Despite the launch of the Bangabandhu satellite-1    launch while carrying the Bangladesh flag, red and green, the Bangladesh government is no longer its owner. Mirza Fakhrul Islam revealed that. He is the Secretary-General of BNP. The conversation began a short period after its successful launch. What led to its initiation? Who are the new owners of the satellite? Are there reasons for the sale? We will be giving you the answers in details in a moment. Keep reading so that you can grasp that.

After a long wait, millions of people witnessed the successful launch of Falcon 9 rocket. At that time, it propelled the Bangabandhu satellite-1 into the orbit. The location was the Kennedy Space Center in Cape Canaveral, Florida. It was at 2:14 a.m. Bangladesh time, Saturday.

Obaidul Quader not only noticed that BNP was silent about the successful launch but also went ahead and criticised the silence. Quader is the General Secretary of Awami League. That was the concern that led to the revelation of the sale of the satellite.

On Saturday at the National Press Club, there was a meeting. It is during that meeting when Fakhrul responded to the issue raised by Obaidul. He said that two people but it. Nevertheless, he withheld the names of the individuals.

According to the government, the project was worth Tk 30 billion. It is under the administration of the Bangladesh Communication Regulatory Commission (BCRC). Its purpose would be providing the telecommunications, broadcast as well as data communication services.

There are 40 transponders on the satellite. Half of them are set aside for Bangladesh while the others are for rent by other countries. In the next three months, they want to start a commercial sector. They have to because only 44% of the money spent was from the government. The rest of it was a loan from HSBC bank. The amount paid using the credit was 16.52 billion. That only means that the step to commercialise the satellite is necessary beyond any reasonable doubt.

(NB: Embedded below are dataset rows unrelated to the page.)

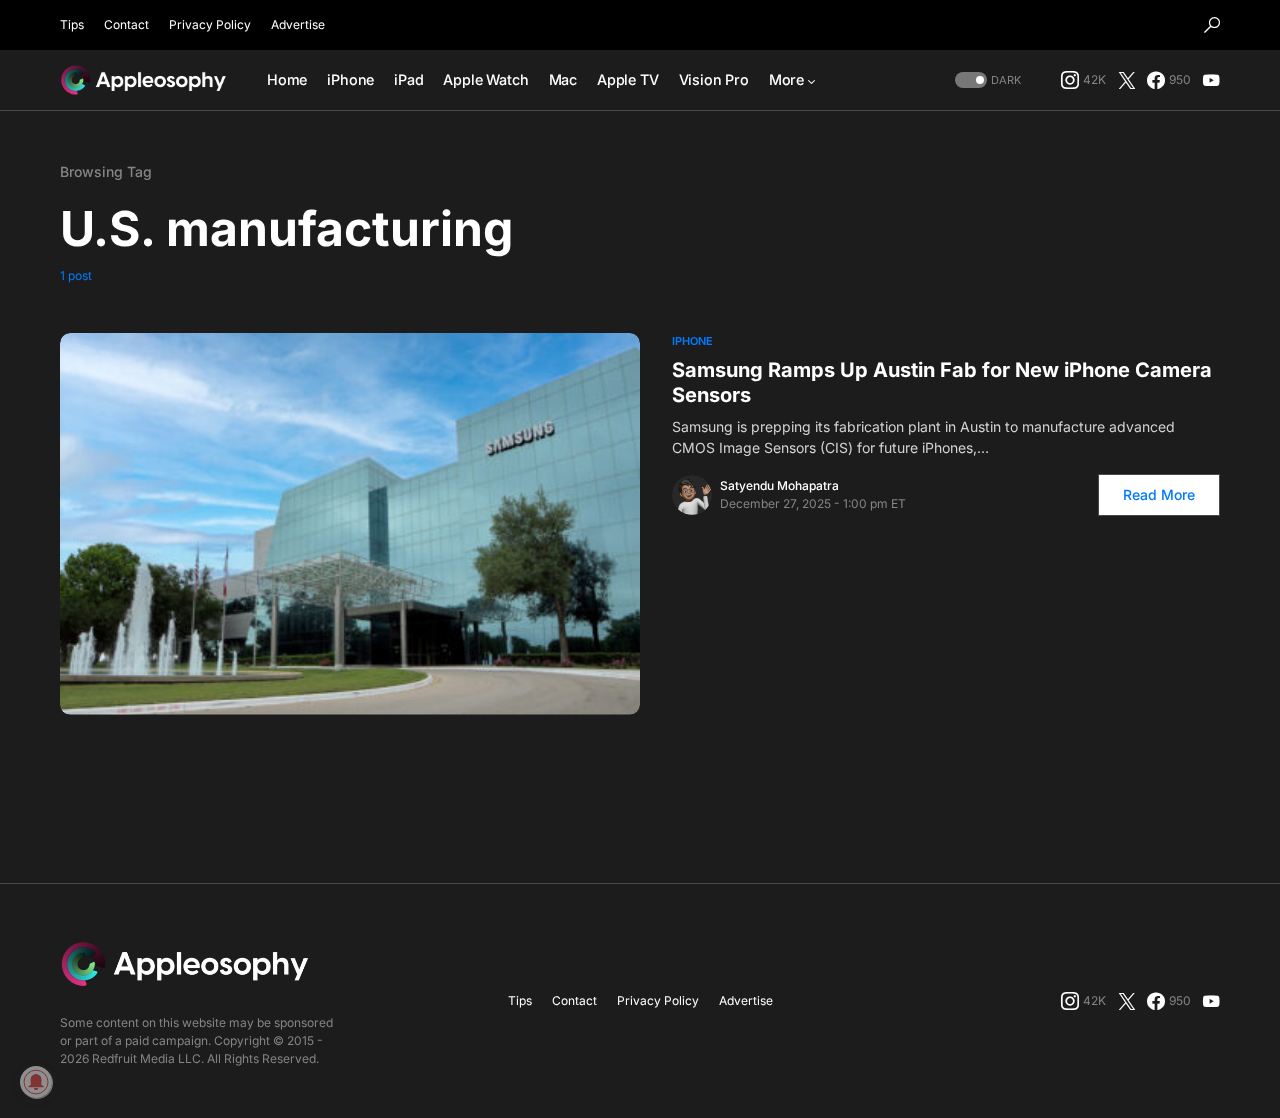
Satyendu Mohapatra (779, 485)
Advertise (298, 24)
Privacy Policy (210, 24)
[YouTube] (1211, 80)
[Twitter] (1127, 80)
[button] (1212, 25)
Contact (126, 24)
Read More (1159, 494)
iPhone (692, 341)
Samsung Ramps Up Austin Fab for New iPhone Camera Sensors (942, 382)
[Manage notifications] (36, 1082)
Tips (72, 24)
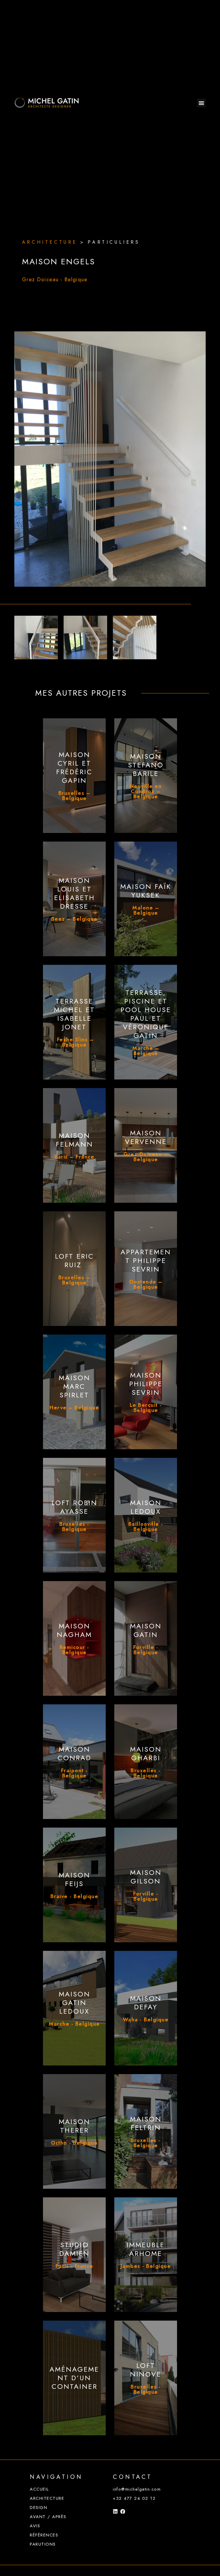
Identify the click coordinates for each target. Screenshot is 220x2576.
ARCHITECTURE (47, 2498)
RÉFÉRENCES (44, 2535)
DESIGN (38, 2507)
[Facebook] (122, 2511)
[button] (201, 103)
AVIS (35, 2526)
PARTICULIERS (114, 242)
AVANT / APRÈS (48, 2517)
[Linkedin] (115, 2511)
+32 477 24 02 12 (134, 2498)
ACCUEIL (39, 2489)
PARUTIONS (43, 2544)
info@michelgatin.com (137, 2489)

He went ahead and pointed out that he is challenging the government. That is regarding the rights it has when it comes to fixing deals with other countries. Mirza did not hesitate to highlight five such deals. Since the parliament was not elected, he sees no logic if they claim that it is making those decisions as the representative of the people. He also talked about deals such as THE Rohingya reparation and Teesta water-sharing agreement. The latter is unresolved up to date.

All that Bangladesh needs is to profit from the project. We wish them all the best in that endeavour.